In the material below, the lines from the one containing "Enable the Sub folders checkbox" through the one containing "Task: Click edit" are to be given again exactly, ends included, and no others.

### ENTRIES PROVIDED
• • • •
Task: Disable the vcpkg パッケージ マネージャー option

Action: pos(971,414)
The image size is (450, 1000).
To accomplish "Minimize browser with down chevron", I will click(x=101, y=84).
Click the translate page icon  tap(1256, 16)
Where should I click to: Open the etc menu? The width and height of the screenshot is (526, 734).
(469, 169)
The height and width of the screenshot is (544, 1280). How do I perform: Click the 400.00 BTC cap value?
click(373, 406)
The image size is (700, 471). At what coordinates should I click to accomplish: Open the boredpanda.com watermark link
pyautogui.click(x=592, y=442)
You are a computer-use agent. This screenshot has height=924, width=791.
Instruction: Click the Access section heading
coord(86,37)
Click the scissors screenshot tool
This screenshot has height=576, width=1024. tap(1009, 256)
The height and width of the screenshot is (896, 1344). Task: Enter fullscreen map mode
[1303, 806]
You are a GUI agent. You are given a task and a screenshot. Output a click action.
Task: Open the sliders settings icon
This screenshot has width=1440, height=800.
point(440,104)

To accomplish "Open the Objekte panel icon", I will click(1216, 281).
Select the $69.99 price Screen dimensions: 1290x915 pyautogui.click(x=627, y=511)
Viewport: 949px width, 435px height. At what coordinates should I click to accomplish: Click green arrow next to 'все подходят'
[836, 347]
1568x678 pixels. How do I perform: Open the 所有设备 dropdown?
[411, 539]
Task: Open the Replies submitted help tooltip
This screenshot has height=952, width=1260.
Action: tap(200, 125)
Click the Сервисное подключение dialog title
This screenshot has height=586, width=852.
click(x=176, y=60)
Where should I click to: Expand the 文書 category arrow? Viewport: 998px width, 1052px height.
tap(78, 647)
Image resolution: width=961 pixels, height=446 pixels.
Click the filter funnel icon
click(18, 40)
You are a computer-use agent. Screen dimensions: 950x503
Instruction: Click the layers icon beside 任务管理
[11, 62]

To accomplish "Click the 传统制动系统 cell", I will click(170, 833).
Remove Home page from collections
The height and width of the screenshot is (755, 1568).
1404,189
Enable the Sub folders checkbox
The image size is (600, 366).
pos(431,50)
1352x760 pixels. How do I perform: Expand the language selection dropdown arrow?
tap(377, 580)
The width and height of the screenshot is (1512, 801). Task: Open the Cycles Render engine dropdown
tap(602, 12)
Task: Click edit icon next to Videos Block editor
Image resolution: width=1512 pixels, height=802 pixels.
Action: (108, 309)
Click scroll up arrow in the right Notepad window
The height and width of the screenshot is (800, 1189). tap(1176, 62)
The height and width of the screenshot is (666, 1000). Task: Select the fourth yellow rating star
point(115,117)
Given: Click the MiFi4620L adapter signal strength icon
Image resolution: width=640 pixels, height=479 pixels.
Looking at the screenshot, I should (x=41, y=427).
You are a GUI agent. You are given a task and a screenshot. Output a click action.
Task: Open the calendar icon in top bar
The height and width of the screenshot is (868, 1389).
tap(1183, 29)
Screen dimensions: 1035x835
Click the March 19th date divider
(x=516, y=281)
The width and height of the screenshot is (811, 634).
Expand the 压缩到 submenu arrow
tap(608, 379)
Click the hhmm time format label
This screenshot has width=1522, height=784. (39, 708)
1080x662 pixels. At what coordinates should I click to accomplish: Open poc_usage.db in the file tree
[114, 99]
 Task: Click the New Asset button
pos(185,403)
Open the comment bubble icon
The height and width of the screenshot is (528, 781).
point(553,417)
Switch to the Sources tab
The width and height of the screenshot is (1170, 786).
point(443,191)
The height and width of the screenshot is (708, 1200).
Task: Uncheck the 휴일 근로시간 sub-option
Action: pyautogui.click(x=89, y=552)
• • • •
### RESPONSE BOX
Enable the Sub folders checkbox
The image size is (600, 366).
pos(431,50)
1352x760 pixels. How do I perform: Expand the language selection dropdown arrow?
tap(377, 580)
The width and height of the screenshot is (1512, 801). Task: Open the Cycles Render engine dropdown
tap(602, 12)
Task: Click edit icon next to Videos Block editor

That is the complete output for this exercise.